18.10.2018

Chemisches und Veterinäruntersuchungsamt (CVUA) Stuttgart

Aloe-Blätter - Die Selbstzubereitung von Aloe-Gel im Haushalt birgt Risiken und erfordert große Sorgfalt

Dr. Christine Lerch, Thomas Kapp, Thea Baumgart, Chemisches und Veterinäruntersuchungsamt (CVUA) Stuttgart



Im Einzelhandel und im Internet werden ganze Blätter von Aloe Arborescens und Aloe Vera angeboten. Das Spektrum der Zubereitungshinweise beider Aloe Species ist breit: von der unkritischen Empfehlung des Direktverzehrs bis zu detaillierten Anweisungen zur Zubereitung des gelartigen Blattinneren.

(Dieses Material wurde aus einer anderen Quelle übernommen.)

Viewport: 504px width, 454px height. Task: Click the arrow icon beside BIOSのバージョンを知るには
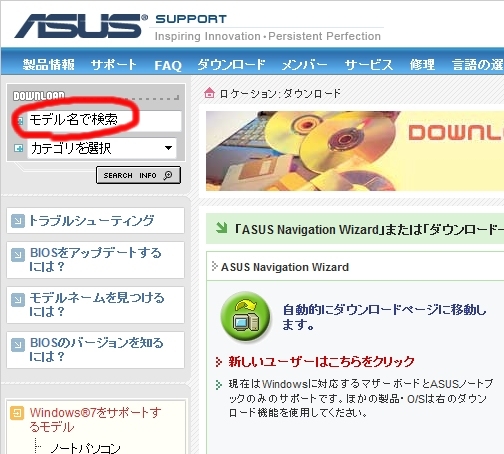coord(18,345)
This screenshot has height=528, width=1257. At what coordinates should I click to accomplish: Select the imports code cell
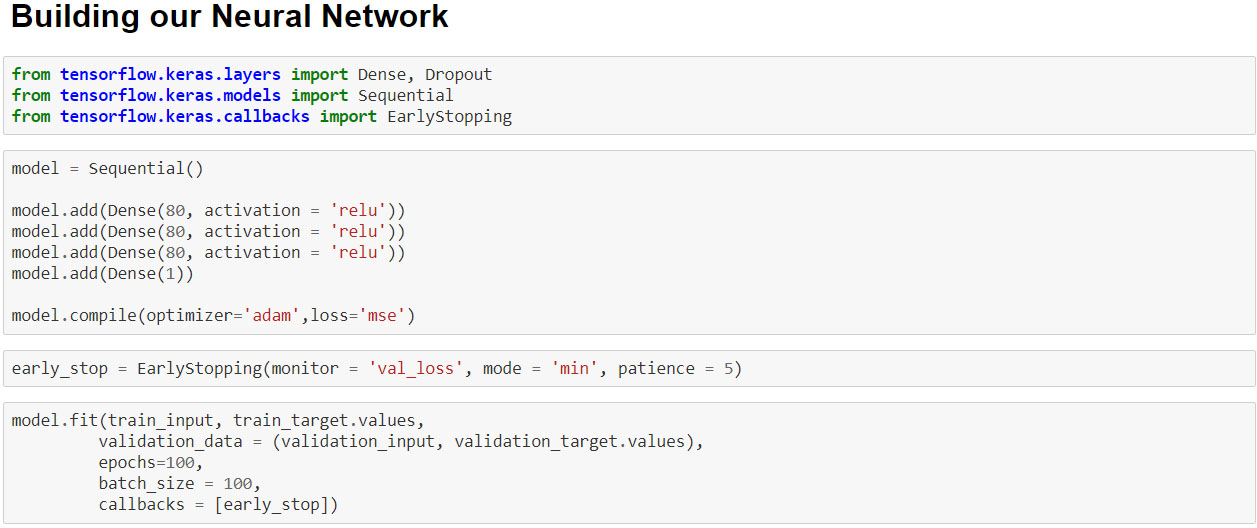(629, 96)
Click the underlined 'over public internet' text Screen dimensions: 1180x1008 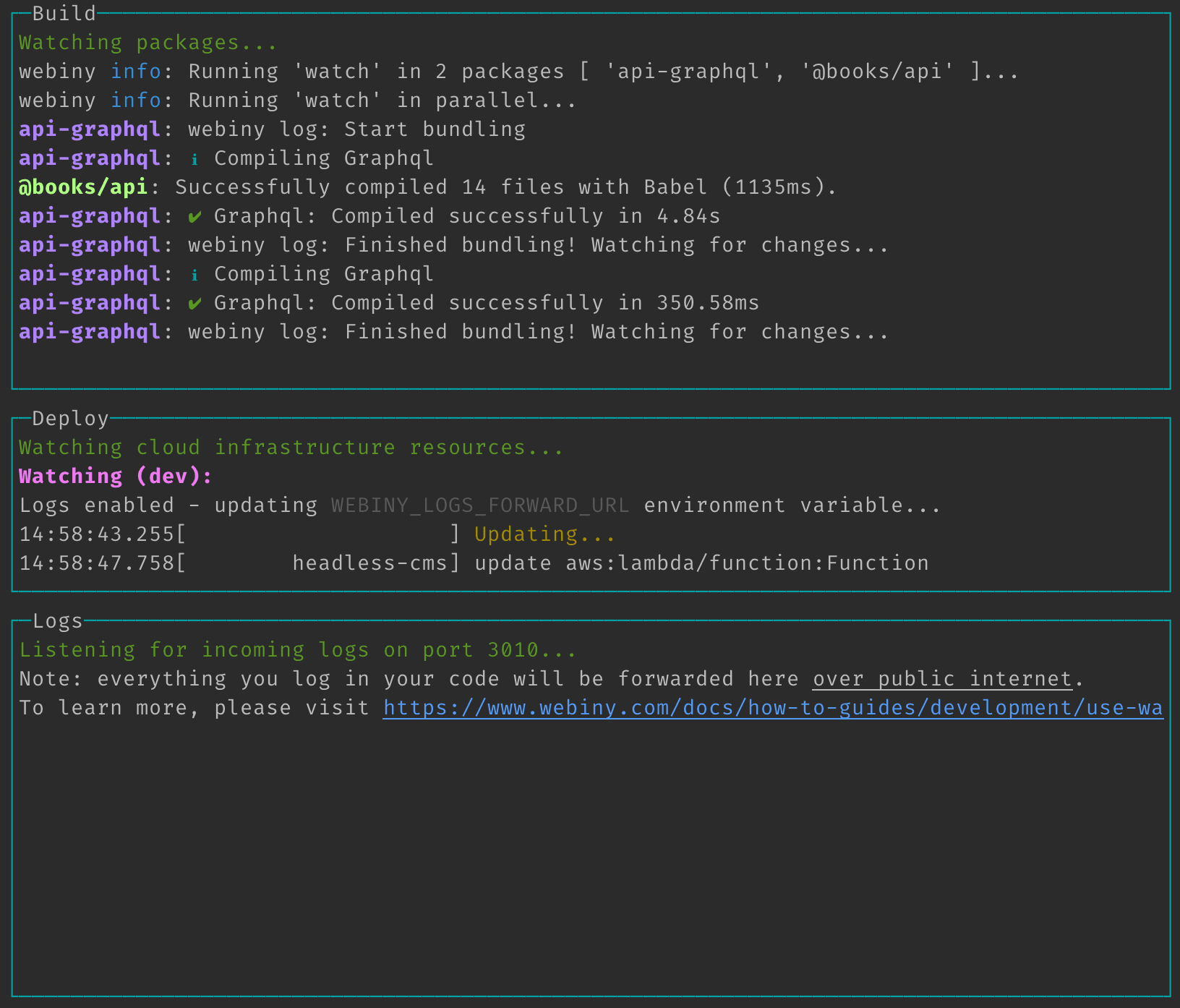pyautogui.click(x=942, y=679)
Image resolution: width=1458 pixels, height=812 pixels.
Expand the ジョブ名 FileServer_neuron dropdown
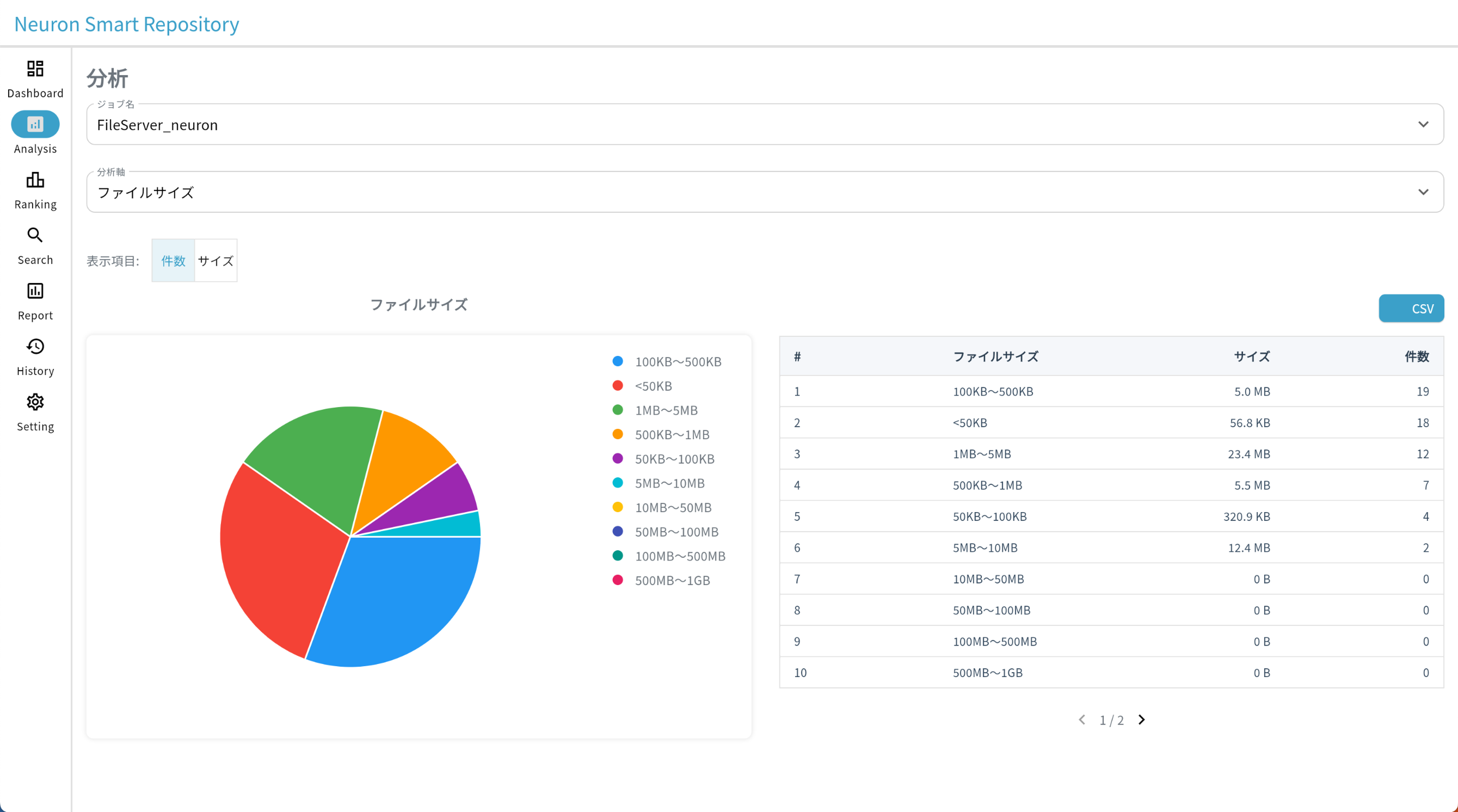tap(765, 124)
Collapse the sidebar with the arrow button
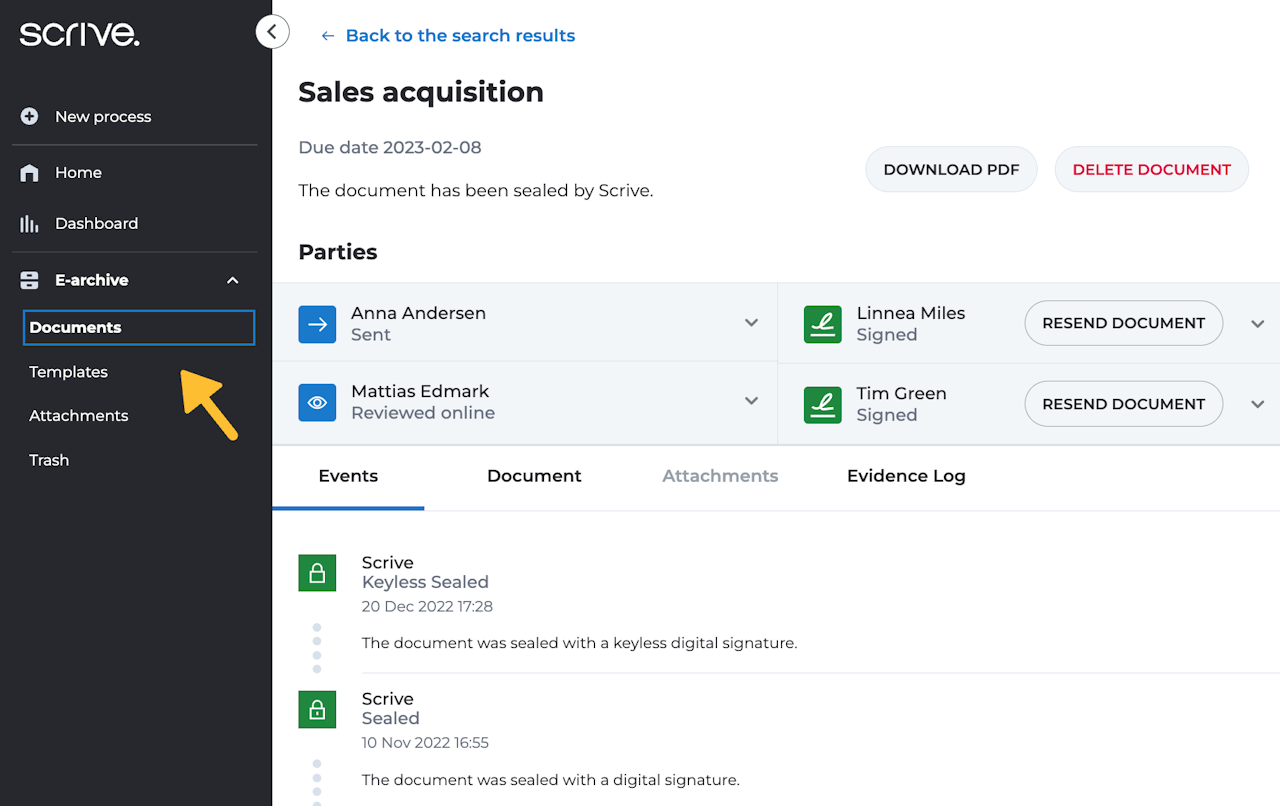 point(272,32)
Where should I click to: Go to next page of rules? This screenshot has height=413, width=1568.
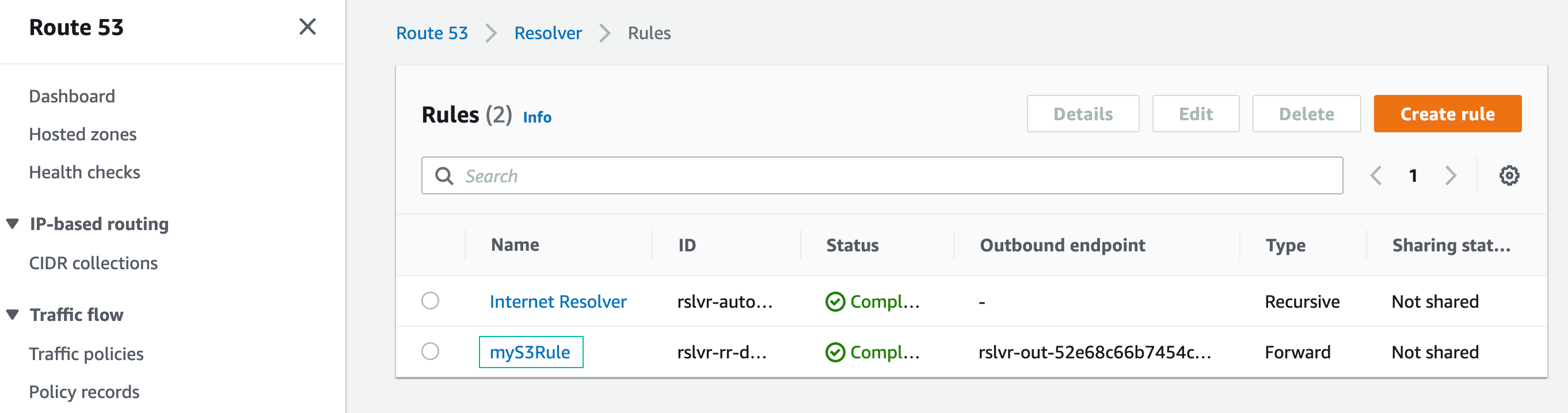[1451, 176]
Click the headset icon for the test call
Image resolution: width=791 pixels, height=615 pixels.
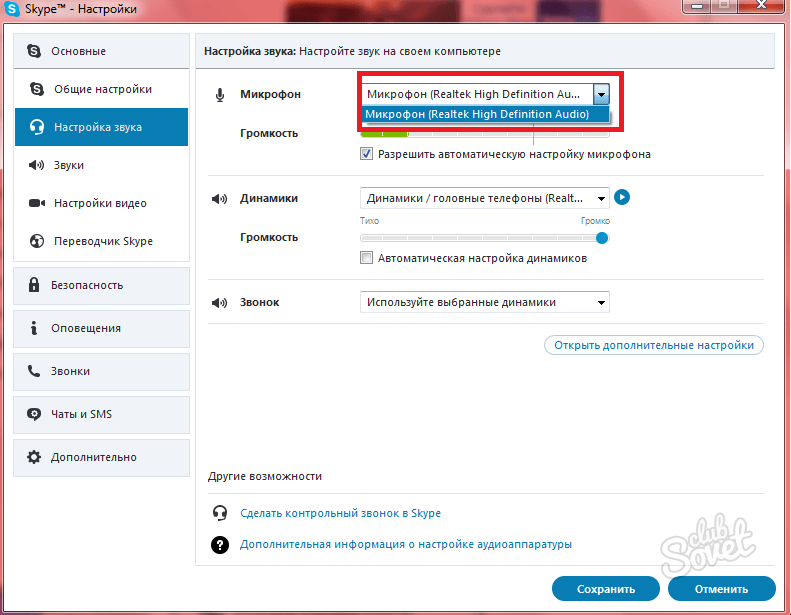[x=220, y=513]
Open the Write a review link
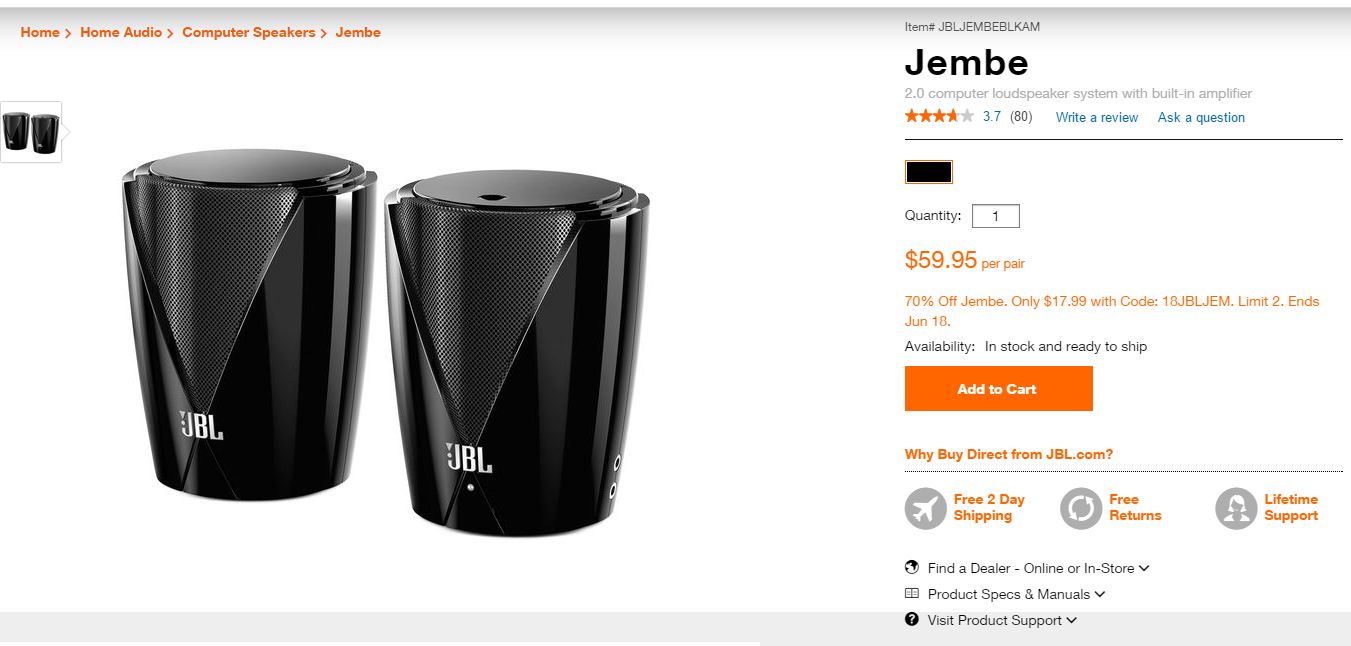Image resolution: width=1351 pixels, height=646 pixels. (1097, 117)
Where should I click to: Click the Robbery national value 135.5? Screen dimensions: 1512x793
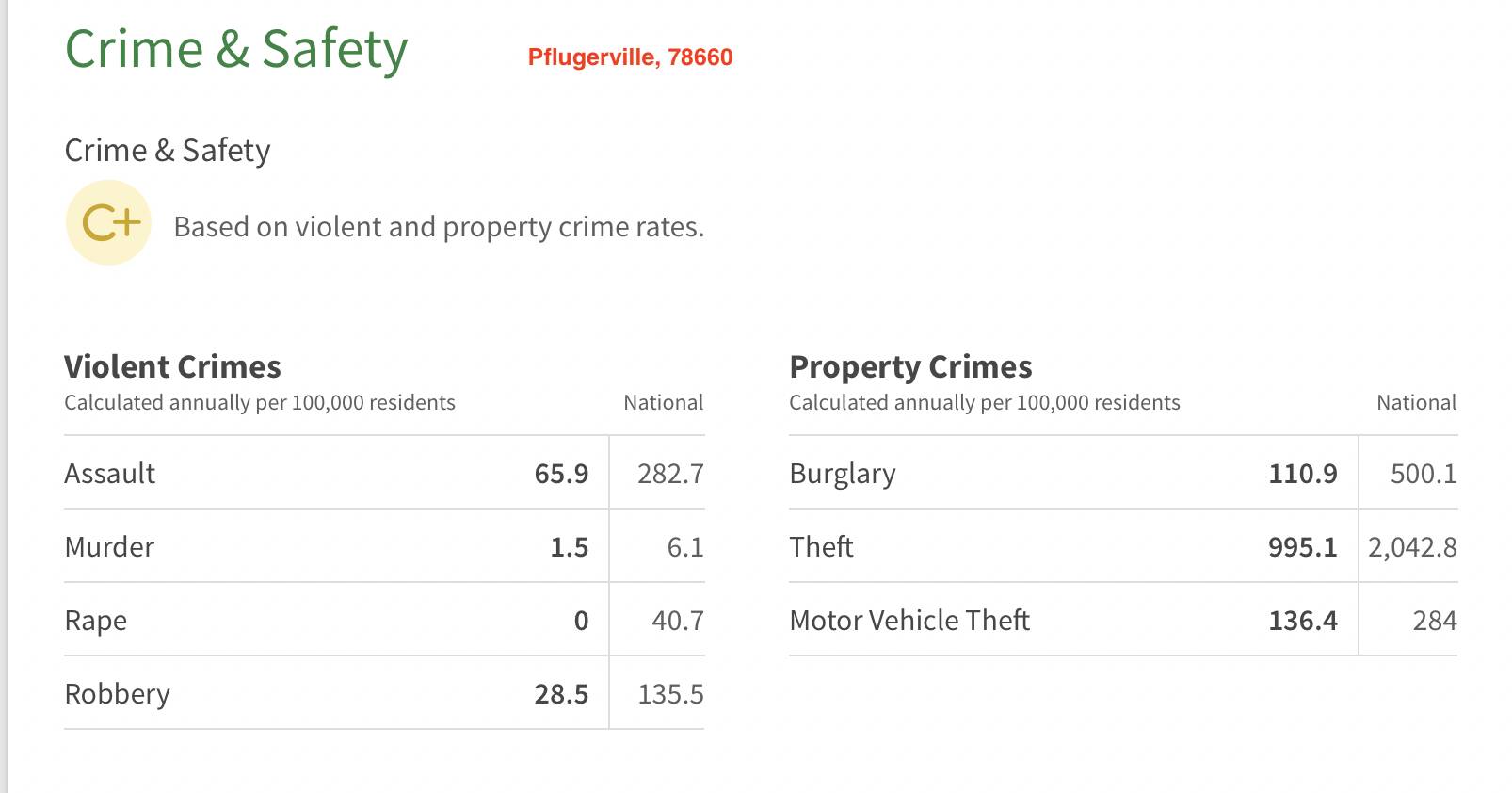[x=670, y=694]
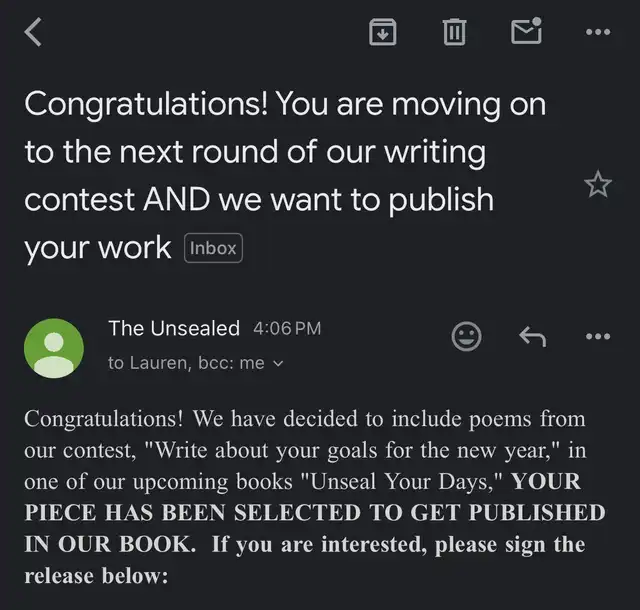Image resolution: width=640 pixels, height=610 pixels.
Task: Archive this email conversation
Action: pos(382,32)
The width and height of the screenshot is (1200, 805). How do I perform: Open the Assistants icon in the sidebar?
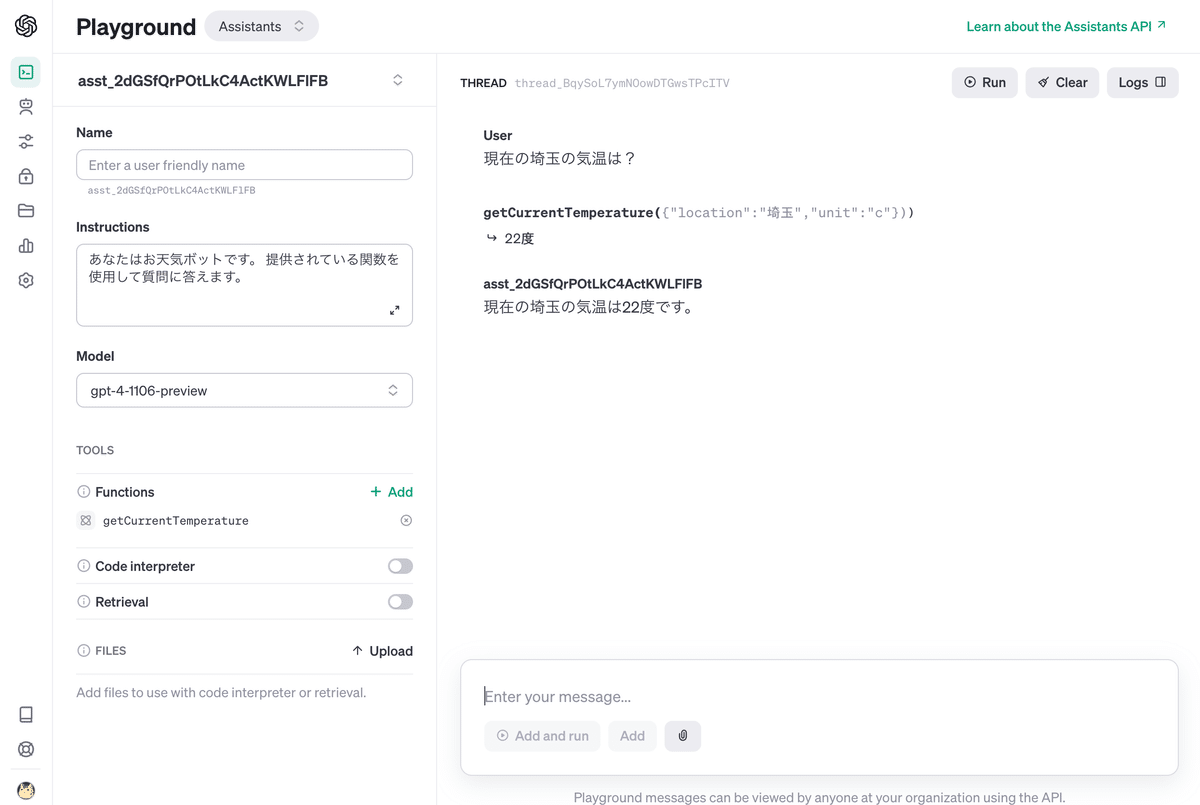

Gemäß einem beigefügten Zubereitungshinweis sollen die grünen äußeren Blattteile aufgrund ihres bitteren Geschmacks und der abführenden Wirkung gründlich entfernt werden. Zur Gewinnung des inneren Blattgels soll das Blatt in Streifen geschnitten, das Gel herausgetrennt und vor dem Verzehr mit Wasser abgespült werden. Als tägliche Verzehrmenge werden 100 g Gel empfohlen. Ein Versuch am CVUA Stuttgart von 2017 zeigt, dass trotz Einhaltung dieser Verwendungshinweise unter haushaltsüblichen Bedingungen das Risiko besteht, dass hohe Mengen an toxikologisch bedenklichen Stoffen aus der Klasse der sogenannten "Anthranoide" aus der äußeren Blattschicht in das verzehrfertige Blattgel gelangen können. Anthranoide (auch: Anthrachinone) wie Aloin A und Aloin B sind pflanzliche Stoffe, die außer in Aloeblättern u.a. auch in Sennesblättern und Medizinalrhabarber Wurzeln vorkommen

Die bitter schmeckenden Stoffe liegen in der Oberschicht des Aloe-Blattes konzentriert vor. Ein gelbes Sekret, das von Gefäßbündeln ("Latexschicht") unterhalb der grünen Blattrinde abgesondert wird, enthält besonders hohe Mengen an Aloin. Bei der industriellen Herstellung von Aloe Vera Blattgel wird die aloinhaltige Blattoberschicht aus diesen Gründen sorgfältig abgetrennt und das gewonnene Blattgel gegebenenfalls weiter technologisch behandelt, um die Anthranoide abzutrennen.